Friday, October 15, 2021

UK Government Applies Yet Another Sticking Plaster to HGV Driver Shortage Problem

Not Cabotage but Sabotage Says Road Haulage Group
Shipping News Feature

UK – It seems the nature of modern politics that holding a consultation on any subject is actually merely a public relations exercise as the government response to the latest survey on the HGV driver crisis, set to end next week, has already been acted upon without waiting for the results.

The politicians have learnt yet another new word this week, cabotage, a familiar term to anyone already conversant with the mysteries of the supply chain. It seems the UK will suspend the practice which allows foreign drivers only two freight movements per week whilst in the country, and allow unlimited collections and deliveries in any two week period.

According to Transport Secretary Grant Shapps this will ease the driver shortage by freeing up foreign hauliers, but there will be raised eyebrows at the government’s hasty announcement of what is obviously a change that will happen regardless of any opinions made clear in the next few days.

The consultation, only launched yesterday and due to run for one week, proposes that foreign hauliers shall be allowed to undertake unlimited cabotage movements of heavy goods vehicles for up to 14 days after arriving on a laden international journey into the UK compared to the current rights of 2 cabotage journeys within 7 days of entry.

The only unsettled part of the proposal is apparently whether the change will last initially for 3 or 6 months from inception. Full details of the consultation including how to respond can be seen HERE.

It would be accurate to say the reaction from the road haulage community is so far less than favourable. Perishable Movements Ltd (PML), which deals principally with temperature sensitive goods says, while it welcomes the support of the European driver workforce, it does not believe that this plan would be in the best interests of the drivers concerned.

In a strong statement the company says that, once again, this would represent a total disregard for driver safety and welfare. It says drivers in the UK are regularly exposed to unsatisfactory, even inhumane, conditions with an abject failure to meet their basic needs to ensure they are able to perform their duties.

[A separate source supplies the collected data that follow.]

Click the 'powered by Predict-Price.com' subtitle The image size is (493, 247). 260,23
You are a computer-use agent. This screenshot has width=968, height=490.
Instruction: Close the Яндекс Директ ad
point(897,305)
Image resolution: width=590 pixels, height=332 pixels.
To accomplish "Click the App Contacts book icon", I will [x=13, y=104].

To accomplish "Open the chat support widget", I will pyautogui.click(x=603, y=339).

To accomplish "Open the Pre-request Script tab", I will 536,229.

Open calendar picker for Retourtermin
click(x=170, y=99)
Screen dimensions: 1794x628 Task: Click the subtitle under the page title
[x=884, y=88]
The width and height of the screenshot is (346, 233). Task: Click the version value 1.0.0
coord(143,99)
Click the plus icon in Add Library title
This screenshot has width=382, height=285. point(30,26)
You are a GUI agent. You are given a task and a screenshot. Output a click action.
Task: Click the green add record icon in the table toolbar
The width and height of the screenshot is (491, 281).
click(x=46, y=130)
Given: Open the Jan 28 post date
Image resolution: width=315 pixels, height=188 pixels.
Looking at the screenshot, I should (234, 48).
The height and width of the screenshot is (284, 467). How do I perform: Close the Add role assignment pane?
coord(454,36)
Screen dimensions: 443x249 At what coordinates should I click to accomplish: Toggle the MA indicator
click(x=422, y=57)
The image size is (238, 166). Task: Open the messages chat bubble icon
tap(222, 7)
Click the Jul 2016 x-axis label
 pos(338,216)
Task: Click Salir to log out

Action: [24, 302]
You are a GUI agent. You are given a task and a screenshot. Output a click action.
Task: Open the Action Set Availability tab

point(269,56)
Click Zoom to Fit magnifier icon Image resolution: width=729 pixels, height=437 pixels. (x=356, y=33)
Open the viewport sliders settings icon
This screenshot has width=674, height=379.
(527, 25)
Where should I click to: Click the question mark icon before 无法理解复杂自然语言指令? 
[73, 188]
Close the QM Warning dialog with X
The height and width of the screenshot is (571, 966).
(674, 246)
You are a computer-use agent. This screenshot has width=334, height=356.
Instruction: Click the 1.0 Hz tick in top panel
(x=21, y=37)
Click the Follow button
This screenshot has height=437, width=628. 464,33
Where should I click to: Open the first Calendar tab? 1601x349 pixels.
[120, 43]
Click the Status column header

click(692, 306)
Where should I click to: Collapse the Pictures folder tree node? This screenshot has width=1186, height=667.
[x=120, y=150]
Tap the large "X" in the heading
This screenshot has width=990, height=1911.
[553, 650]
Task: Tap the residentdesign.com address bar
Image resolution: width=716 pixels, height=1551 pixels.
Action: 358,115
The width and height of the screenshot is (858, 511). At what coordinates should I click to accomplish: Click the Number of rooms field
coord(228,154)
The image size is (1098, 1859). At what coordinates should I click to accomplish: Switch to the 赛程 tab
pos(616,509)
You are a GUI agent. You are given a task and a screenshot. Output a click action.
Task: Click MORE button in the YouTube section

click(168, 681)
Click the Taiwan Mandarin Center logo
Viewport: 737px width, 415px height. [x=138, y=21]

Lack of facilities compromises the safety of drivers, and therefore others at risk, and increasing the number of operations, EU drivers are able to perform in the UK, a country which, when compared with its European counterparts, has a very poor track record for the provision of services to encourage driver welfare and wellbeing, is a recipe for disaster.

The Road Haulage Association (RHA) was also unequivocal in its condemnation of the latest announcement. It said in a statement that it was ‘shocked and disappointed by the Government proposal to allow foreign haulage companies to undertake unlimited work in the UK in two-week blocks’. It went on to point out that the companies and employees involved, being registered overseas, will pay no tax in the UK,

This, it says, means the whole of the haulage activity involved, tax, safety regulations, national insurance obligations etc. are all controlled outside the UK when cabotage is unfettered in the way proposed by government. Whilst it will help deal with the crisis in haulage availability, for supermarkets especially, it will undermine the work being done to provide long-term solutions to deal with problems of lorry driver availability, pay and conditions.

When a driver works for a UK company they will be continuously assessed, often via telematics. The operators are accountable to the traffic commissioners in the UK for the compliance with safety standards. Under cabotage by an outsider one has no effective control over compliance with safety standards.

The RHA has supported a range of measures, some have been taken up but key measures have not. Two that have not been taken up relate to temporarily adding non-UK drivers with valid qualifications to come to the UK and changes to Driver Certificates of Professional Competence administration that would retain UK drivers in work and allow retired or lapsed UK drivers to come back to driving for UK companies. RHA MD for policy and public affairs Rod McKenzie said:

“These two measures proposed by the RHA (and others) would make a difference to the availability of lorry drivers for UK companies, it is a shame that the UK government has chosen not to proceed in a timely way on these measures and instead decided to offshore UK haulage work to unaccountable operators from outside the UK. This [latest government] proposal undermines the good work done already on training, testing of drivers and the improved pay and conditions we have started to see for drivers."

Photo: Even the local shops don’t profit when a well provided for driver carries their own supplies.